▸ WORK INSTRUCTION: The entries below contain a line with "This screenshot has height=900, width=1100." and a line with "Task: Click the logout icon in header". Quote exactly those two lines and all lines between them.

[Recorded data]
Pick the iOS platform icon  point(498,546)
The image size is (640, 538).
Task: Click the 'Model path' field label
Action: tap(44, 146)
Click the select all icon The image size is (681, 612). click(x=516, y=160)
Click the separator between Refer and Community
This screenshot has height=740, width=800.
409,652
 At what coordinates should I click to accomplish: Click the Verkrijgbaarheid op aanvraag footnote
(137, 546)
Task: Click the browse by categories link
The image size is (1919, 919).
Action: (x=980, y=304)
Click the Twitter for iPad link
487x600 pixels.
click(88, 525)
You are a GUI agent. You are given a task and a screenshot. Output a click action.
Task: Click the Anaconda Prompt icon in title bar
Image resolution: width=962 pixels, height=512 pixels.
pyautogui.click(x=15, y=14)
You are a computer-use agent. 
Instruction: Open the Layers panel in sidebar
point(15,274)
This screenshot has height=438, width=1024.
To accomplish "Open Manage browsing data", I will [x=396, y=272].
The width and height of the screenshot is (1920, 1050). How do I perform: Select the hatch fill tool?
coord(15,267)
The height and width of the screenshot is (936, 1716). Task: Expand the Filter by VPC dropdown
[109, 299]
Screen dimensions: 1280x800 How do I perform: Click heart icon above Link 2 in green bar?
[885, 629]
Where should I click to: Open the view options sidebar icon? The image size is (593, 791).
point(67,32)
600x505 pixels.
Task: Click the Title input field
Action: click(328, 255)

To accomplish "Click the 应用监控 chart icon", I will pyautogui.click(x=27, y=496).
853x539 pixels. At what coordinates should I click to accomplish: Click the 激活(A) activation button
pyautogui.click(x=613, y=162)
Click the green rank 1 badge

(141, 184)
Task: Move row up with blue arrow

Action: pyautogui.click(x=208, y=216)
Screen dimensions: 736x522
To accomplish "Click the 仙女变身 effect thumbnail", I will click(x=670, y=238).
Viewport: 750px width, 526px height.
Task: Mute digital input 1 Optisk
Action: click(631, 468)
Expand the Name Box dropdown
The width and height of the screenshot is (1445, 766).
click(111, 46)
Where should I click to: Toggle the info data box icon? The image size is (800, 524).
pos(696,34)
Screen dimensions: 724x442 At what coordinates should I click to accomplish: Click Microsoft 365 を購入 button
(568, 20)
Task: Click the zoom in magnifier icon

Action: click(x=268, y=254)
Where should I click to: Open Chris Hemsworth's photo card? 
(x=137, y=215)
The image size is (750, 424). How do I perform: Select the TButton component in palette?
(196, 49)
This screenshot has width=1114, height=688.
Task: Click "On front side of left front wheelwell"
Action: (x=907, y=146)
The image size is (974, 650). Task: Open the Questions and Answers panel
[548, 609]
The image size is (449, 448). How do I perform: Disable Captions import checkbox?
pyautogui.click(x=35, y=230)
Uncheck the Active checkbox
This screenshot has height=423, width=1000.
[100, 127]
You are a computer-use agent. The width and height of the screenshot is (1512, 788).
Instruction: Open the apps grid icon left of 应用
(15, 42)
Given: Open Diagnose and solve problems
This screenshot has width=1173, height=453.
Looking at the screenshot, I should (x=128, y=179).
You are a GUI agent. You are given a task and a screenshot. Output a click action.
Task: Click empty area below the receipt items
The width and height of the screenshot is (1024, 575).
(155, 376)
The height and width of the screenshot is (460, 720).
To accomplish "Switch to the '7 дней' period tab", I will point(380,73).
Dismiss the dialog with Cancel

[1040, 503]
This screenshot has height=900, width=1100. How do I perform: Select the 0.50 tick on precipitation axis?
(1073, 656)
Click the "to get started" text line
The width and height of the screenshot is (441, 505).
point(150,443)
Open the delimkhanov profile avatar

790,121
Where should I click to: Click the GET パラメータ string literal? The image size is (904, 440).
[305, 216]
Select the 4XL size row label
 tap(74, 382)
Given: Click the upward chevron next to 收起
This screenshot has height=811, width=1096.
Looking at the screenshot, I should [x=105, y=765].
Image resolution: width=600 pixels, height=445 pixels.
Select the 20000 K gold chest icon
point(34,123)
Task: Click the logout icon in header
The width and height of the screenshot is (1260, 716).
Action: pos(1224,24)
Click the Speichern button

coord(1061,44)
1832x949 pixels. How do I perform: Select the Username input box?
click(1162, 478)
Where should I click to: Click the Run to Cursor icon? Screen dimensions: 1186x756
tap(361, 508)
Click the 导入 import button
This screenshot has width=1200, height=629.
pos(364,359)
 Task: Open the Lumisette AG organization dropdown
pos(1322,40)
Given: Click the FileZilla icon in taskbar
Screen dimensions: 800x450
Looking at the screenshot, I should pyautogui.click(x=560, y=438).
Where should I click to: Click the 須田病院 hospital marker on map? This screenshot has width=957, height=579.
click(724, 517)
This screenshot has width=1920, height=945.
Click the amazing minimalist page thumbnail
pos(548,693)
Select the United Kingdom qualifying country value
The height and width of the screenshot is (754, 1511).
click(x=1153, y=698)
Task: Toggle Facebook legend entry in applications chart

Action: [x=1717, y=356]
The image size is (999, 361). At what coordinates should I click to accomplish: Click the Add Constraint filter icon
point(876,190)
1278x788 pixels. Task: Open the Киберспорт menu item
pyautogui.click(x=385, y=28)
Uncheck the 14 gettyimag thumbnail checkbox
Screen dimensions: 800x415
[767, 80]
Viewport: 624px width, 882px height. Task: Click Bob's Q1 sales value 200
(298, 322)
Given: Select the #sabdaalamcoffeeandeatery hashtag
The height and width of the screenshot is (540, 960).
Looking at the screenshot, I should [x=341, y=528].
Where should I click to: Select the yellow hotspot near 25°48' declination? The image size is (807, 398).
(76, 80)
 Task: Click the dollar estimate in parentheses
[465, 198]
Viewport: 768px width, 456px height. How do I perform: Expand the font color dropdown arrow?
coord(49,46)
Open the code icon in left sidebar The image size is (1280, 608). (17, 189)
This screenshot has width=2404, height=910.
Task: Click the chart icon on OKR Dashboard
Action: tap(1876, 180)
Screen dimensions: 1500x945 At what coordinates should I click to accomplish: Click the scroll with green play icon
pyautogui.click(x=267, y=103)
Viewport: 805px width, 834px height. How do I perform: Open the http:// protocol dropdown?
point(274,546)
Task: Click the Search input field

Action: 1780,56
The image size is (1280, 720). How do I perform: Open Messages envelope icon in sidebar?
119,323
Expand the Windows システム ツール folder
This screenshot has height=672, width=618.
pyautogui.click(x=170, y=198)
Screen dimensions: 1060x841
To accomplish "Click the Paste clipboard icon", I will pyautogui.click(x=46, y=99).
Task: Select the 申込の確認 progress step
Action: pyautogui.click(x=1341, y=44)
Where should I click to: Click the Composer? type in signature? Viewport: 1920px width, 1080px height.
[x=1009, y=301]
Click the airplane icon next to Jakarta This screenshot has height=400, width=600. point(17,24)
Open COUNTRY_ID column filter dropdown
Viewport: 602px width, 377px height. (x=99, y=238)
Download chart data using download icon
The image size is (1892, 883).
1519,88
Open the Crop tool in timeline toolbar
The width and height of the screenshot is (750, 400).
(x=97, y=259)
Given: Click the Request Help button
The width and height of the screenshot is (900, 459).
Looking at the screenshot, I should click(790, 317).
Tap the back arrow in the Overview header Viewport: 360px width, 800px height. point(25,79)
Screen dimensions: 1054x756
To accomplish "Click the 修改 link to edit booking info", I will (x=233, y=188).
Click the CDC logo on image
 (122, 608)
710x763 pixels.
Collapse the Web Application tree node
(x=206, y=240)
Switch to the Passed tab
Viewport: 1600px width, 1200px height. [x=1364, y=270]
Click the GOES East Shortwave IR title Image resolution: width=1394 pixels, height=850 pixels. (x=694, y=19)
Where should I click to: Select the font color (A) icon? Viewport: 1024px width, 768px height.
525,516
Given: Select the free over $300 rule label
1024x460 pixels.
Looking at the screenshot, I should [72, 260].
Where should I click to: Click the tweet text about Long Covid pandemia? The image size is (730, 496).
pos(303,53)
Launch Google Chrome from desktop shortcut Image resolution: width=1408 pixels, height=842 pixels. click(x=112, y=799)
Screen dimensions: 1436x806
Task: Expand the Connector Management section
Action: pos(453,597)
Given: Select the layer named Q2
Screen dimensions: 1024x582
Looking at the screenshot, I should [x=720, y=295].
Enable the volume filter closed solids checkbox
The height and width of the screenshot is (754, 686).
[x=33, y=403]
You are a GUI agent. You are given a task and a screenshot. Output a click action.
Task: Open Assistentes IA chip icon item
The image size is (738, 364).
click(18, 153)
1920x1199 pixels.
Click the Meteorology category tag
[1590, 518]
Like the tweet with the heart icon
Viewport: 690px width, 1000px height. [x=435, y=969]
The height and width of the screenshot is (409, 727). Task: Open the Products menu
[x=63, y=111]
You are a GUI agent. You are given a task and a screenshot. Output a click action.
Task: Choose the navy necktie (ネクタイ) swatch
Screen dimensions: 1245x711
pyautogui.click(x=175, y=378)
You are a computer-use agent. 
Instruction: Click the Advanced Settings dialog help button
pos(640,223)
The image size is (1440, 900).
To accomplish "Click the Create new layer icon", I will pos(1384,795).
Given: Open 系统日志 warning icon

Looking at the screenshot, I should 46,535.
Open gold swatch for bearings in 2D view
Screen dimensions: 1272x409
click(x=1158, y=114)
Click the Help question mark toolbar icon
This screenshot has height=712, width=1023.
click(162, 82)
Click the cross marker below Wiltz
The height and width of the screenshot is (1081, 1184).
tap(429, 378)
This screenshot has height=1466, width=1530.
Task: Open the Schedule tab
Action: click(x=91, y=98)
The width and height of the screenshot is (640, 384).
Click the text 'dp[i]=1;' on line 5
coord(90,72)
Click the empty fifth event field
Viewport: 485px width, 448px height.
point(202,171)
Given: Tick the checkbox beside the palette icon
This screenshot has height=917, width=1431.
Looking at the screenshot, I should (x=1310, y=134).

▸ SOLUTION BELOW:
This screenshot has height=900, width=1100. How do I perform: Select the 0.50 tick on precipitation axis?
(1073, 656)
Click the "to get started" text line
The width and height of the screenshot is (441, 505).
point(150,443)
Open the delimkhanov profile avatar

790,121
Where should I click to: Click the GET パラメータ string literal? The image size is (904, 440).
[305, 216]
Select the 4XL size row label
 tap(74, 382)
Given: Click the upward chevron next to 收起
This screenshot has height=811, width=1096.
Looking at the screenshot, I should [x=105, y=765].
Image resolution: width=600 pixels, height=445 pixels.
Select the 20000 K gold chest icon
point(34,123)
Task: Click the logout icon in header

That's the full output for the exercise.